Background: Nutrition is an important prevention in old patients with COVID-19. However, in China, there are few studies on the correlation between nutrition and COVID-19.
Methods: A total of 148 hospitalized COVID-19 (65.7 ± 16.0 [range: from 21 to 101] years old) patients were enrolled in this study. The information of demographic, biochemical results, vaccination doses, types of COVID-19, PCR test negative conversion time, and scores of Mini Nutritional Assessment Short Form (MNA-SF) for evaluating nutritional status were recorded. We first explored the relationships between MNA-SF performance and the severities of COVID-19 in the groups with non-vaccinated, vaccinated, and all the patients using multivariable ordinal logistic regression. Further, we explored the relationships between performance of MNA-SF and the time of negative conversion of PCR in the groups with non-vaccinated, vaccinated, and all the patients using COX proportional hazards survival regression.

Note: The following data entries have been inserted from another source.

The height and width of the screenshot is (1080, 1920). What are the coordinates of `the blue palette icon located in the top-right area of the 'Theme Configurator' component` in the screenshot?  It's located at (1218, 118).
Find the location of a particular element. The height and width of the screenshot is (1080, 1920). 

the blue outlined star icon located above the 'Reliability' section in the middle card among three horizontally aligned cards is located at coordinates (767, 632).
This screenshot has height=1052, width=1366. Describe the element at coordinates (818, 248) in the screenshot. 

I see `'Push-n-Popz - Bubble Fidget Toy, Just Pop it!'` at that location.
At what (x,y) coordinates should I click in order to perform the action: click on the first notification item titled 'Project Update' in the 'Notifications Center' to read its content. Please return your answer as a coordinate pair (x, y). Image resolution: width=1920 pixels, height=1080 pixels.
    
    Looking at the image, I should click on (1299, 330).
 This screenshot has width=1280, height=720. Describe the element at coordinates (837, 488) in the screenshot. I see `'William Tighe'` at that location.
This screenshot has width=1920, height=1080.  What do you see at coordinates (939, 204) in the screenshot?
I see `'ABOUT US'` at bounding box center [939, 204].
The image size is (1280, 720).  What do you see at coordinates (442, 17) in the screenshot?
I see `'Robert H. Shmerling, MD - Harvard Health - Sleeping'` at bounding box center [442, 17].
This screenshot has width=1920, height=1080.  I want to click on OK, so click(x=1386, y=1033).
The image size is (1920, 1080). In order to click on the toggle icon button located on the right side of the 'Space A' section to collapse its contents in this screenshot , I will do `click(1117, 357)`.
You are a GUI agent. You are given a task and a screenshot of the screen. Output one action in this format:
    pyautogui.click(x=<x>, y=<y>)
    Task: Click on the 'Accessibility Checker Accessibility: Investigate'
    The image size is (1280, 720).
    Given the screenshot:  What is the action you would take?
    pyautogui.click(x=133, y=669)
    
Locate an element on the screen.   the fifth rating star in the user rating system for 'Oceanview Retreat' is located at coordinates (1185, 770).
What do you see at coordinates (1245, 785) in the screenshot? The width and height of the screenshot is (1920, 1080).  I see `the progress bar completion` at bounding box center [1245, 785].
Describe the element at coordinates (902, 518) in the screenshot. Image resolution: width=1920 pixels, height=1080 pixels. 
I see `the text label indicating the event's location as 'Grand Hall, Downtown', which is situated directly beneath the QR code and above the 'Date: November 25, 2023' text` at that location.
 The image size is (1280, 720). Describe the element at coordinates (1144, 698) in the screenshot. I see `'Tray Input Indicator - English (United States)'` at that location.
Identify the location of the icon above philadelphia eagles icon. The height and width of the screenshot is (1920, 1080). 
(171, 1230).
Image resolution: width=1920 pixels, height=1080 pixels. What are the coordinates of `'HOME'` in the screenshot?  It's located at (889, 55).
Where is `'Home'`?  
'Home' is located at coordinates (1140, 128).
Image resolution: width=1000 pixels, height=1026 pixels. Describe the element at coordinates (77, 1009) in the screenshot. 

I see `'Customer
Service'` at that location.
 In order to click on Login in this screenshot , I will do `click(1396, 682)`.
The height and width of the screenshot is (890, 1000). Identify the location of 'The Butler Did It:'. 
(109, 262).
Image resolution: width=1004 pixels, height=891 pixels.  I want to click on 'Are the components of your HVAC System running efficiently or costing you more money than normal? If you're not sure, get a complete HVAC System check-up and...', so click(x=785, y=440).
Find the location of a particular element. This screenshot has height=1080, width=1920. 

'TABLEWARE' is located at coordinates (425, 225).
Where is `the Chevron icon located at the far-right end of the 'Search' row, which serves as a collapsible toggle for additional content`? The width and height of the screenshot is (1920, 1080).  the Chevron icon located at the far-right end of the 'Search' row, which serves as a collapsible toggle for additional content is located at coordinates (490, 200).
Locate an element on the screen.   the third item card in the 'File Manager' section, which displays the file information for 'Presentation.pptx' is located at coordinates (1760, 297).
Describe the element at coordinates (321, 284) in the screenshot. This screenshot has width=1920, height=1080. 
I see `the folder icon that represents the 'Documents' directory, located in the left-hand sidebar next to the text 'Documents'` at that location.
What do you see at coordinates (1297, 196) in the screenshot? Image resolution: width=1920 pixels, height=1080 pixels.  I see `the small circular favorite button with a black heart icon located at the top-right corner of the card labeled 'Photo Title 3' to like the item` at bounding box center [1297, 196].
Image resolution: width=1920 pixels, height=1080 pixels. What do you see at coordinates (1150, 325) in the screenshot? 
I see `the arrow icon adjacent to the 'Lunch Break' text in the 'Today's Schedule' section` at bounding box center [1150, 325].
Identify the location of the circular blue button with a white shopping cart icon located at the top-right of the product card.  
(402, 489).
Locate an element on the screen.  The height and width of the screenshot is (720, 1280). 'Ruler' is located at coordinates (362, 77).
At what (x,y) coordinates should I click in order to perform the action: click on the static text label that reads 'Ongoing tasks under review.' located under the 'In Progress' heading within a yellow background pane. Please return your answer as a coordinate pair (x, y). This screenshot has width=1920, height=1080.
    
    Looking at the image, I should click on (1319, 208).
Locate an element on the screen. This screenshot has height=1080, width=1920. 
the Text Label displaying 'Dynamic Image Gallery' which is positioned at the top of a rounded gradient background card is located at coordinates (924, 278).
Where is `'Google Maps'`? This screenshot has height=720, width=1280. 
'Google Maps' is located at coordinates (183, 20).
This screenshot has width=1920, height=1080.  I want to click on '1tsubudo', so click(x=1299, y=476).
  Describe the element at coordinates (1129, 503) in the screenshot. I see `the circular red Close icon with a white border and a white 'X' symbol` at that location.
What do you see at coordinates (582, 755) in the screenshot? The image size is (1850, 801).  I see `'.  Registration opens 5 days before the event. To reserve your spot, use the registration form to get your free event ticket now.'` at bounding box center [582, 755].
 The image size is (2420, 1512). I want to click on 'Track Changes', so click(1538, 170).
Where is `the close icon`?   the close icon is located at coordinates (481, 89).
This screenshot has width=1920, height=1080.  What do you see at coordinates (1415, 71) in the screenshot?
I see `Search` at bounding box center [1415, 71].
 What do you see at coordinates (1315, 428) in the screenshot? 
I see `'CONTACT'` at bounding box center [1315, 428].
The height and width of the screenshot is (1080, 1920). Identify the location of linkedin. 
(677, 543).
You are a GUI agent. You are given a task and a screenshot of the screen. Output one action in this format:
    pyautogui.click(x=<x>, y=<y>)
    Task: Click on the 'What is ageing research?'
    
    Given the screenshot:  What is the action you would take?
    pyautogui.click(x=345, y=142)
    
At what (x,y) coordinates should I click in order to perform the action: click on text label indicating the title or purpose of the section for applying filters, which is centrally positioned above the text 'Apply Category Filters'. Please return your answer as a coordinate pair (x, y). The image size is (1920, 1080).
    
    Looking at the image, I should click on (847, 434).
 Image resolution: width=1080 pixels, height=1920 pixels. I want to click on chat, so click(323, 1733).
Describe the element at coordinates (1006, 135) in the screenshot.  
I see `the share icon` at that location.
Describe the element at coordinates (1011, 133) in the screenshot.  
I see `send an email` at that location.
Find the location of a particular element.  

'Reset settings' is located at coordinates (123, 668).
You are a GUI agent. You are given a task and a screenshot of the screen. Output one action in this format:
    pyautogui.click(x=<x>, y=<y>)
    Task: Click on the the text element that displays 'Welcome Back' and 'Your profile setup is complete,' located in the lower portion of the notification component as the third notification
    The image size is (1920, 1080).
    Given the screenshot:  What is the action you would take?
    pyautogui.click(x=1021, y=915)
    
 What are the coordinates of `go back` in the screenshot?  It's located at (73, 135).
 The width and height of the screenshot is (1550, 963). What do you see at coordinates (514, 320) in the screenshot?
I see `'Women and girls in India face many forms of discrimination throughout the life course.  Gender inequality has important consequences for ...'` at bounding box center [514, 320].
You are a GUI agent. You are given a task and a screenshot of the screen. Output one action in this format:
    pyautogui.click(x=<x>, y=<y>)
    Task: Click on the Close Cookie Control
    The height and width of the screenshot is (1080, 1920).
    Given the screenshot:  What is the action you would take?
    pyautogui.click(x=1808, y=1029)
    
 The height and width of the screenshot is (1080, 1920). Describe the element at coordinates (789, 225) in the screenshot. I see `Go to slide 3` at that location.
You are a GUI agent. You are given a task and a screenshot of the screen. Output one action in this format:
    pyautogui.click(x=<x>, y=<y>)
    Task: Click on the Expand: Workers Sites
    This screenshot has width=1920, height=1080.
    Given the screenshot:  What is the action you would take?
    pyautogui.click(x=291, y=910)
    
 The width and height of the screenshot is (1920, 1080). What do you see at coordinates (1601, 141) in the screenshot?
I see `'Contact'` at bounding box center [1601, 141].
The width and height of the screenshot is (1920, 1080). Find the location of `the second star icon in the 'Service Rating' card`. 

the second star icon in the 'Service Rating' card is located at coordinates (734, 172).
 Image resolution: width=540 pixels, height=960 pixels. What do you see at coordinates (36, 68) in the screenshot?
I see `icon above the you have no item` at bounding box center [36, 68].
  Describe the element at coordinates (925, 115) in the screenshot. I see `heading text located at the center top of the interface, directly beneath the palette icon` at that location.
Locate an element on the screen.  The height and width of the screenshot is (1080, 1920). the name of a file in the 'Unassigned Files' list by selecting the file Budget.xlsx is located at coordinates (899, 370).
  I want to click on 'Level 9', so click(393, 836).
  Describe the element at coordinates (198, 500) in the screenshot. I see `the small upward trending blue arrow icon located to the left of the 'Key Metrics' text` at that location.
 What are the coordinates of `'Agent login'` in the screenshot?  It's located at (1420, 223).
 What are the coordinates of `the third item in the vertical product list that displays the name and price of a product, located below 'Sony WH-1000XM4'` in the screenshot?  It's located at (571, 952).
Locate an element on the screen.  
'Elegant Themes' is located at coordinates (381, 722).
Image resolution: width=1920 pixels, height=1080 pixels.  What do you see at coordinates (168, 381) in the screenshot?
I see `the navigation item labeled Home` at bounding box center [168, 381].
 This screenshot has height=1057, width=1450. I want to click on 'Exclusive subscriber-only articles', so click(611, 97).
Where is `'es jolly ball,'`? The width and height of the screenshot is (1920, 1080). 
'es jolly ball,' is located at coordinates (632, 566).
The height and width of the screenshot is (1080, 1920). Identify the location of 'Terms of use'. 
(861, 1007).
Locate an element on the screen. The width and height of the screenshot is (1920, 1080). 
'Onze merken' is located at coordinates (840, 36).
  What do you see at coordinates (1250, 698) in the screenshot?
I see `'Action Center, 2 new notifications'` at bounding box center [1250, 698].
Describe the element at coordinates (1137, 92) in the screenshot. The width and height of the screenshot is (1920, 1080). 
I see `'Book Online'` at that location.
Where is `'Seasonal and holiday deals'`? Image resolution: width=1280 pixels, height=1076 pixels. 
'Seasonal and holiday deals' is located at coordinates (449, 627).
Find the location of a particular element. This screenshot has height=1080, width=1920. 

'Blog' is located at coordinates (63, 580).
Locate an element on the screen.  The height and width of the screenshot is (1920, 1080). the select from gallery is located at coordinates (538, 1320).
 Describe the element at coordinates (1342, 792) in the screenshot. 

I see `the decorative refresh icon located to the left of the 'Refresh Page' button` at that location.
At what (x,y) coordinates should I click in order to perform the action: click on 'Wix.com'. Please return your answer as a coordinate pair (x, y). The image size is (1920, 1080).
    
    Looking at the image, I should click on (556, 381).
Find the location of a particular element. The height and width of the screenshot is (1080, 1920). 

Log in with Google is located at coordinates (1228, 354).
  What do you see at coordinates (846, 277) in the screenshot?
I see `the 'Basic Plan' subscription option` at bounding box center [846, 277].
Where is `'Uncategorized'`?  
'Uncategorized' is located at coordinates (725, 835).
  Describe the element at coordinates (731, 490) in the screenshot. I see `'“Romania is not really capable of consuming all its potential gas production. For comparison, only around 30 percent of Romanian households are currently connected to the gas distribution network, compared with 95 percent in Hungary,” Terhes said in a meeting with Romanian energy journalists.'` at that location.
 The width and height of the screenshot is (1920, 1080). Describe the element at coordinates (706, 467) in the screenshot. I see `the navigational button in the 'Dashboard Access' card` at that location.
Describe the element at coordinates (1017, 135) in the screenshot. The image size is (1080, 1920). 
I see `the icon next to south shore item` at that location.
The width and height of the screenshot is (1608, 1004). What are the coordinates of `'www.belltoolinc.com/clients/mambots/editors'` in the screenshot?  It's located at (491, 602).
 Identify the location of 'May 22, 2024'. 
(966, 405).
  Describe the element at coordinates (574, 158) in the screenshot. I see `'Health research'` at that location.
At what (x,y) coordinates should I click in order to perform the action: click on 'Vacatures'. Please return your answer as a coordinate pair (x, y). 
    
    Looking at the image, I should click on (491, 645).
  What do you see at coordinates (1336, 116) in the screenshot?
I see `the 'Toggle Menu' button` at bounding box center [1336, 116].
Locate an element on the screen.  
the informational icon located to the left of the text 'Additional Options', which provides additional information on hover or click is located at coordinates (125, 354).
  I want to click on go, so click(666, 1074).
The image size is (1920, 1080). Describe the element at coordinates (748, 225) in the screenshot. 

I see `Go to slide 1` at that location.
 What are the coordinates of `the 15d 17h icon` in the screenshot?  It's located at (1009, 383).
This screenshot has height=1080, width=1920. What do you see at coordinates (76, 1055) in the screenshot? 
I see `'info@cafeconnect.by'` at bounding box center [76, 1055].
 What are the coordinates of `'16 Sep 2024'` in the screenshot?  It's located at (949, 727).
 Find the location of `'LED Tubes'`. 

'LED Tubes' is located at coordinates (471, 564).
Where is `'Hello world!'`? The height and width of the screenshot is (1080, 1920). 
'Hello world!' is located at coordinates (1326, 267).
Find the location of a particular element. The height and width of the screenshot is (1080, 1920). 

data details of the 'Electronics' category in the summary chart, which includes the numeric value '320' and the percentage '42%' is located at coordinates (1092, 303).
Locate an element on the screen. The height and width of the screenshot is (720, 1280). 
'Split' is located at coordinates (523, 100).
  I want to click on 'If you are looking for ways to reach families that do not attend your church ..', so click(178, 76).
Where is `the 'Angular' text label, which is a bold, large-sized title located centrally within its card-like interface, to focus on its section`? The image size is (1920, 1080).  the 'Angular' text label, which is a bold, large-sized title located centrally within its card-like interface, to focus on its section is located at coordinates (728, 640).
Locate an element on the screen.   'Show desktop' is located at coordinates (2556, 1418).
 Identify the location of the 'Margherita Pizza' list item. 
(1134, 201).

Results: Group of patients with malnutrition or at risk of malnutrition group was associated with older of the age, those who had not been vaccinated, in fewer people who were asymptomatic type and in more people who showed longer of the negative conversion time of PCR, lower of the BMI, and the lower of the hemoglobin level. Each additional increase of one point of MNA-SF was associated with a 17% decrease in the odds of a worse type of COVID-19 in all patients, and the significant result exists in non-vaccinated patients. One point increase of MNA-SF was associated with increased 11% of hazard ratios of turning negative of PCR and well-nourished group was associated with increased 46% of hazard ratio of turning negative of PCR.
Conclusion: Higher nutrition is associated with less severity of COVID-19, especially in the non-vaccinated group. Higher nutrition is also associated with shorter time of turning negative of PCR in non-ICU COVID-19 patients.